Zamrud berdiri dan berjalan. Diambil kembali putung rokok dan mematikan apinya.

“ Ya ”

      Angin pantai berhembus kali ini. Sedikit lebih besar dari sebelumnya. Baju kemejanya hingga terbuka kancingnya, yang paling bawah. Dia menghadap ke pantai, dengan putung rokok yang masih di tangannya. 

***

      Zein mengantuk disamping Zamrud. Sudah hampir enam puluh menit Zamrud bercerita. Seingat Zamrud, Zein memang mudah mengantuk jika dalam kendaraan. Walau perutnya sudah terisi, justru semakin membuat Zein cepat mengantuk. 

“ Berapa umur anakmu ? ” Zamrud bertanya dengan menggaruk kepalanya.

“ Sekarang sudah jadi mahasiswa. ” Balas Zein dengan wajah geli melihat Zamrud.

“ Dulu, mau jadi kerja kantoran lulusan SMA sudah bisa, sekarang levelnya makin naik. Jadi sarjana dulu baru bisa kerja. ”

“ Untung saja bukan generasi zaman sekarang, sudah pusing aku dengan pelajaran SMA, harus kuliah lagi. Apalagi mereka yang hidup di masa depan. Ku pikir gelar doktor sudah seperti lulusan SMP zaman kita.” Lanjut Zein sambil tertawa receh

      Zamrud semakin geli melihat tingkah laku Zein. Dia sedikit kaget dengan karakter Zein yang terlihat sebagai murid pendiam waktu dulu. Selain itu dia selalu menempel dengan sepupu jauhnya itu dan sulit bergaul.

“ Apa kamu memang seperti ini sejak SMA ? ”

“ Memangnya aku terlihat berbeda, ya ? ”

      Zamrud salah, dia salah harus bertanya seperti itu. Hanya Zamrud saja yang tidak mengenal jauh temannya. 

“ Zein, kenapa kamu selalu menempel dengan saudara jauhmu itu ? ”

“ Siapa ? Perempuan itu ? ”

“ Dia baru pindah sejak kita masuk SMA. La terus, budaya rumah aslinya beda sama budaya kita. Jadi dia yang nempel sama aku. Bilangnya kalau susah berbaur dan itu memang sudah karakternya. Ya sudah, tapi aku risih juga. Itulah kenapa aku nggak semangat sekolah, tak ada gairah lah istilahnya.  ” Jelas Zein

“ Pantesan kamu pendiam dulu SMA. ”

“ Kalau didalam kelas tidak. Pasti dia nggak bisa nempel ke aku. ” Zein membela dengan sedikit bermain tangan.

      Kedua pria itu saling tertawa. Berbeda dengan situasi saat Zamrud bercerita sendiri.

“ Oh ya, Zamrud. Aku harus turun ke Lampung. Salamkan saja ya ke dia, dari kakak ganteng. ”

“ Seharusnya kamu bilang waktu kita mau pisah saja. Nanti aku lupa. Maklum sudah tua. ”

“ Kapan juga kamu punya ingatan kuat, SMA saja selalu peringkat bawah. ”

“ Aku tahu kamu yang dari kelas unggul. Tapi lihat siapa yang paling kaya sekarang ? ” Ejek Zamrud

“ Ya kamu, kaya akan masalah. ” Zein tertawa sendiri.

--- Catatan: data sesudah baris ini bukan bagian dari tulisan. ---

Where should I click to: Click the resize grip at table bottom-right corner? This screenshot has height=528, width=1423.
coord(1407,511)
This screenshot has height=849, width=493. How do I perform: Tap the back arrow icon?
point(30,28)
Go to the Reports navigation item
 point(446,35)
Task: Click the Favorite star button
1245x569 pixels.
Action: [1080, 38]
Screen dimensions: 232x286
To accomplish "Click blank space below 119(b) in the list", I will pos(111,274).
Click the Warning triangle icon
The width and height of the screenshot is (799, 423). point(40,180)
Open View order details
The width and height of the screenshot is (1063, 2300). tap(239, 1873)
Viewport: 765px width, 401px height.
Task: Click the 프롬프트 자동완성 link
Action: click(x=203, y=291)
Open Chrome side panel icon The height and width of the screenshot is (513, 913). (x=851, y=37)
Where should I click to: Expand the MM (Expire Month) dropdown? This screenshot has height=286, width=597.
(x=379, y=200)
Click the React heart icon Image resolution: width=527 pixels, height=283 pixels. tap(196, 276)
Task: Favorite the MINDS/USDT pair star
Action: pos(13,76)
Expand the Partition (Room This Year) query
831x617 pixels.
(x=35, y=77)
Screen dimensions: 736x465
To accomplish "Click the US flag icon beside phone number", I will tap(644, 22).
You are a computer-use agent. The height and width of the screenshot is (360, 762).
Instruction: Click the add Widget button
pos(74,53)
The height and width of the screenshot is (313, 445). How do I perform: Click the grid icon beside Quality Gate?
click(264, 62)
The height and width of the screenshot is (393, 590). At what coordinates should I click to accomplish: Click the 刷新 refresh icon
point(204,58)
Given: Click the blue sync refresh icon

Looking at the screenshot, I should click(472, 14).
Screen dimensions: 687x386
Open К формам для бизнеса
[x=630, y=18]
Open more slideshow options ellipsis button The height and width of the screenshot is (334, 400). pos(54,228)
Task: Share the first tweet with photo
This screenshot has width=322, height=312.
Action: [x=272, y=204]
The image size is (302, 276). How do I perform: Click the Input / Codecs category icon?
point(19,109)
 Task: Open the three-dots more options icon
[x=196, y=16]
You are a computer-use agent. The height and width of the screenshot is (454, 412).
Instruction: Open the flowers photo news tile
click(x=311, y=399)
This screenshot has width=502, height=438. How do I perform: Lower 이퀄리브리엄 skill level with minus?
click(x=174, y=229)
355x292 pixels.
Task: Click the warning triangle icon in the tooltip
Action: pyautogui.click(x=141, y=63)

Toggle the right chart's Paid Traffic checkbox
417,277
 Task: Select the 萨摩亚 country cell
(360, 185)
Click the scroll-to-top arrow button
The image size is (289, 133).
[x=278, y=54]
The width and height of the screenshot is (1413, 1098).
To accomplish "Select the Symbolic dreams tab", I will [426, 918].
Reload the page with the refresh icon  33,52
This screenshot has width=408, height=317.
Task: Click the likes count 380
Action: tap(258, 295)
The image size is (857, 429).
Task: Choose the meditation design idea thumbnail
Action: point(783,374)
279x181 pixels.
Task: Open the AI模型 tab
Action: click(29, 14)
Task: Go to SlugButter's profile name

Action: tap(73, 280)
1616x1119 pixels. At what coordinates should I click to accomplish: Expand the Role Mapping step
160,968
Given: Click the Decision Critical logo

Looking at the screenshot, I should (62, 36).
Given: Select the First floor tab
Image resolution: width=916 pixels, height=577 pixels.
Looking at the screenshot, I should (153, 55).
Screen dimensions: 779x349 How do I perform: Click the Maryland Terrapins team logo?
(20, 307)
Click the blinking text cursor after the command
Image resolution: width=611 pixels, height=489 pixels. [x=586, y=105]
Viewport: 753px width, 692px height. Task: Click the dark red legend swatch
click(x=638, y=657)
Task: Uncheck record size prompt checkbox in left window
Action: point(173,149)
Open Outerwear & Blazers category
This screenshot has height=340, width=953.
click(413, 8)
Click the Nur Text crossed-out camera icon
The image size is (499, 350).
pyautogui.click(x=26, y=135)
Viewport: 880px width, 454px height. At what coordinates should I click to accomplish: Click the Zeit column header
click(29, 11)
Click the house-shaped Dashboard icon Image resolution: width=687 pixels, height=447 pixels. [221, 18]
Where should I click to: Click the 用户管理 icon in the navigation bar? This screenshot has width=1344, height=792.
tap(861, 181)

      Bis yang ditumpangi berhenti karena lampu merah. Suasana canggung mulai dirasakan Zein. Dia tahu sepertinya salah bicara. Zamrud hanya menatap lurus didepannya, kaca besar bisa yang menampakkan antrian kendaraan yang lumayan panjang.

“ Kamu tahu tidak, ada satu cerita yang tidak pernah diceritakan, tentang keluarganya. ” Zein mengalihkan pembicaraan.

      Sekarang berbeda lagi situasinya. Zamrud menatap tegang Zein. Tangannya mulai berkeringat. Tapi matanya terlihat sayu kemudian. Zein disebelahnya juga ikut tegang. Dia takut akan salah bicara lagi. Takut kalau ceritanya kali ini membuat Zamrud semakin jauh melangkah. Pergi dari keluarganya yang tak akan pernah tahu kemana langkahnya. Dan tak akan pernah pulang hingga dia menemukan titik dari benang yang selama ini Zamrud pendam sendiri.